Revise the records below so that "dropdown" becomes "drop-down menu" wherever it occurs, with all other text kept unchanged. Leave the pictures out of the revised version.

# # # #

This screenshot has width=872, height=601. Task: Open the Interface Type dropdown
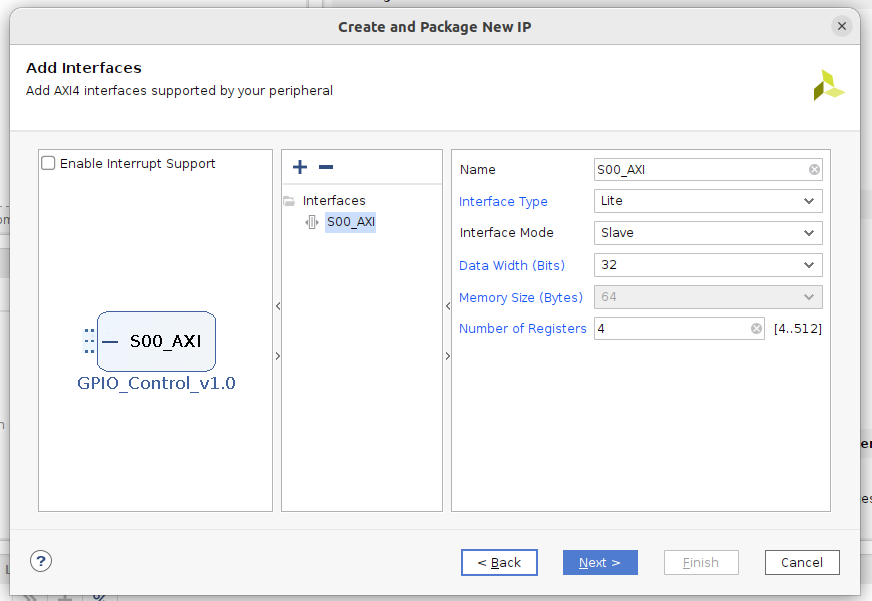pyautogui.click(x=708, y=201)
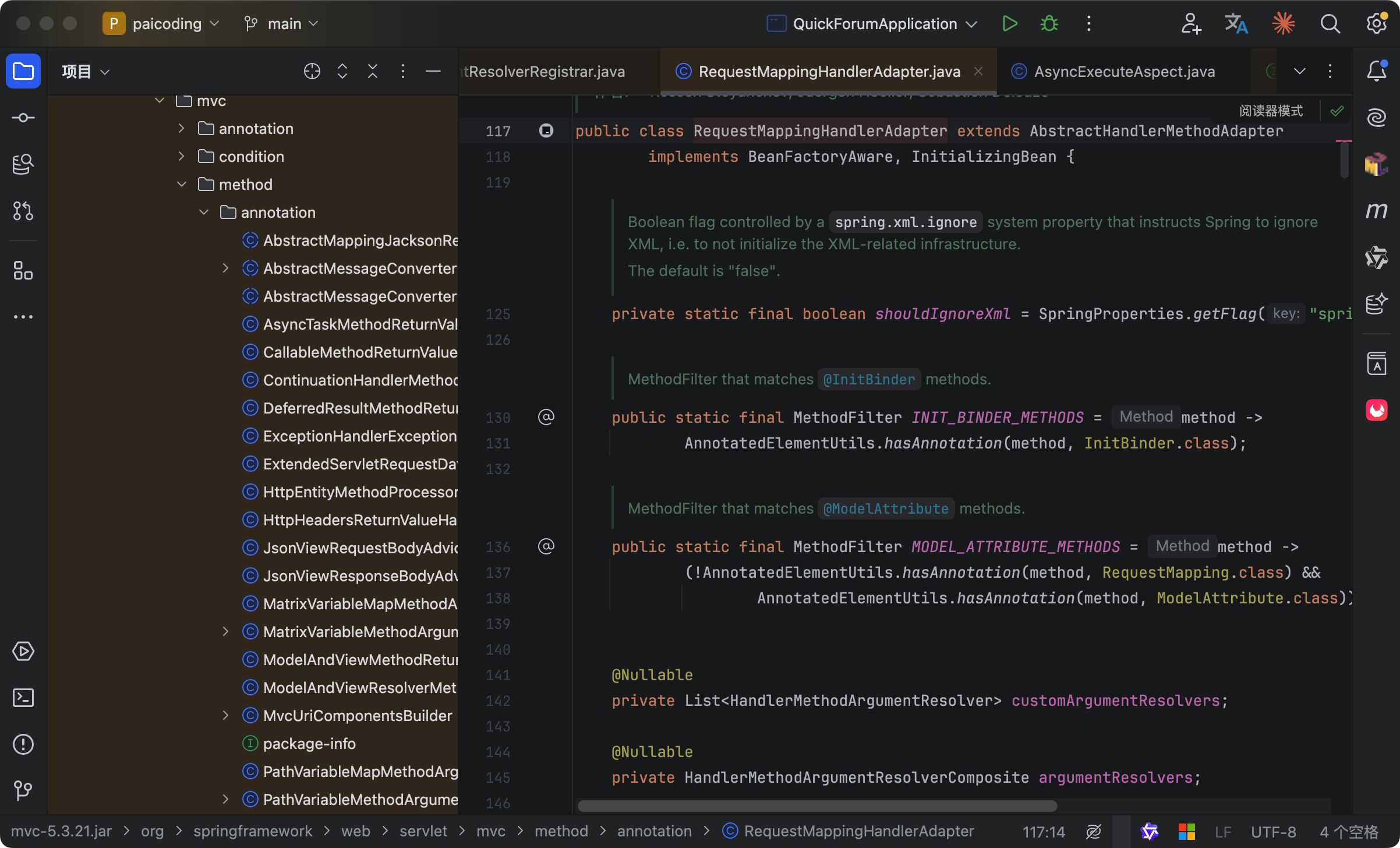The width and height of the screenshot is (1400, 848).
Task: Open the Problems tool window
Action: (23, 744)
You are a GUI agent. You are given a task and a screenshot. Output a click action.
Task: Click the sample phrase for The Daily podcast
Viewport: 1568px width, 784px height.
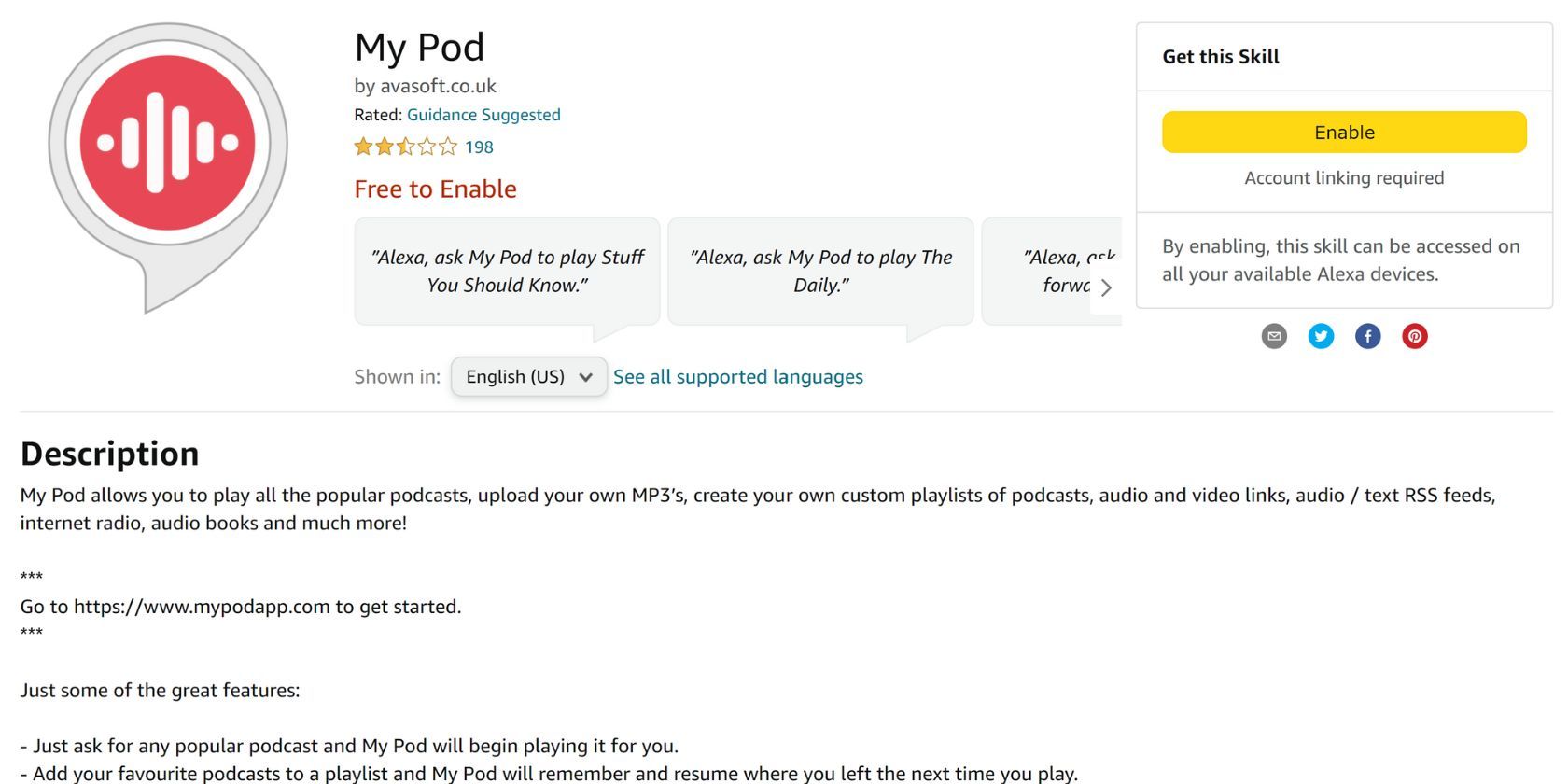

# # # #

### TASK RESULT:
This screenshot has width=872, height=601. Task: Open the Interface Type drop-down menu
pyautogui.click(x=708, y=201)
The width and height of the screenshot is (1400, 848).
Task: Open the Problems tool window
Action: (23, 744)
You are a GUI agent. You are given a task and a screenshot. Output a click action.
Task: Click the sample phrase for The Daily podcast
Viewport: 1568px width, 784px height.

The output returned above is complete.